Context is everything for Smashing Pumpkins circa 2013, and this is incredibly apparent on the group’s live album/DVD, Oceania: Live in NYC.
This one captures the current lineup (Billy Corgan is the only original member) performing in Brooklyn on the last night of its US tour for 2012’s not-bad Oceania album. The band made the ballsy move to open its shows by playing the new album in full (with spellbinding visuals, by the way) before dipping back into the classics from its ’90s discography.

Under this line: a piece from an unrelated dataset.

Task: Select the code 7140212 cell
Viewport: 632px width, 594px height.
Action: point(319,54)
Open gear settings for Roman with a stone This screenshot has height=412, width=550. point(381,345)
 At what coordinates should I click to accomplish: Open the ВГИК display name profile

It’s during the performance of the album where the band’s enthusiasm and purpose makes the most sense, whereas the “greatest hits” portion of the set almost seems put on.
Oceania’s songs, stripped of their recorded sheen, flourish with greater heft in the live setting (even if some of the songs themselves can be lackluster at times). The title track is even more expansive and psychedelic, “Wildflower” is still a lovely closer (aided by a softer vocal delivery from Corgan), and even “The Chimera” and “Inkless” could almost pass as long-lost holdouts from Mellon Collie or Siamese Dream.

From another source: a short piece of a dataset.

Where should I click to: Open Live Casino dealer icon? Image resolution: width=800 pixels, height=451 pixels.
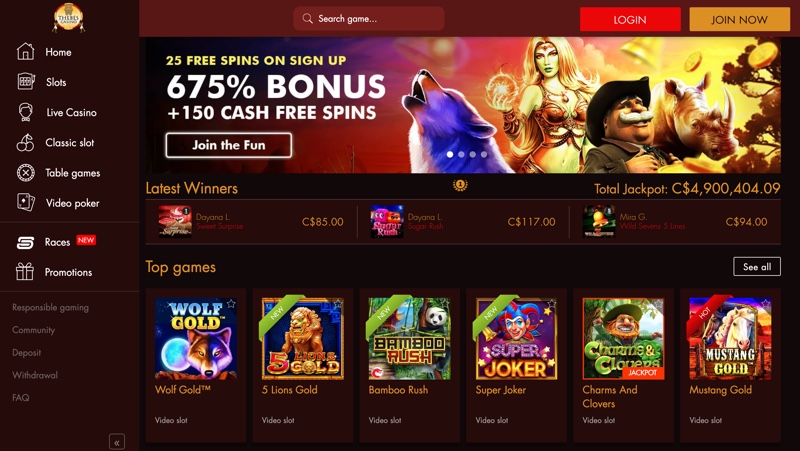[26, 112]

After an overly long and not totally necessary “Space Oddity” cover, the band goes into the crowd-pleasers, including a poignant “Tonight, Tonight,” a vicious “X.Y.U.” and an exuberant “Cherub Rock.” Corgan can’t quite wail like he used to, but he gets pretty close. Despite the fact that the band is top-notch – steady guitarist Jeff Schroeder and 23-year-old drummer Mike Byrne are nearly flawless players – there are still moments that are a little less than exciting – like a somewhat languid run through “Ava Adore” – and the sometimes gratuitous guitar solos throughout can get a little tiresome.
The new band deserves some credit: the music’s still loud, the tempos haven’t slowed, and the playing is top-notch, and by boasting new music ahead of the old, it even helps dispel accusations of this being purely a blatant nostalgia act.
That said, I’d still be hard pressed to recommend this to anyone other than a hardcore fan (or fan of the new material, for that matter), but for those open to it, Oceania Live can be a compelling listen.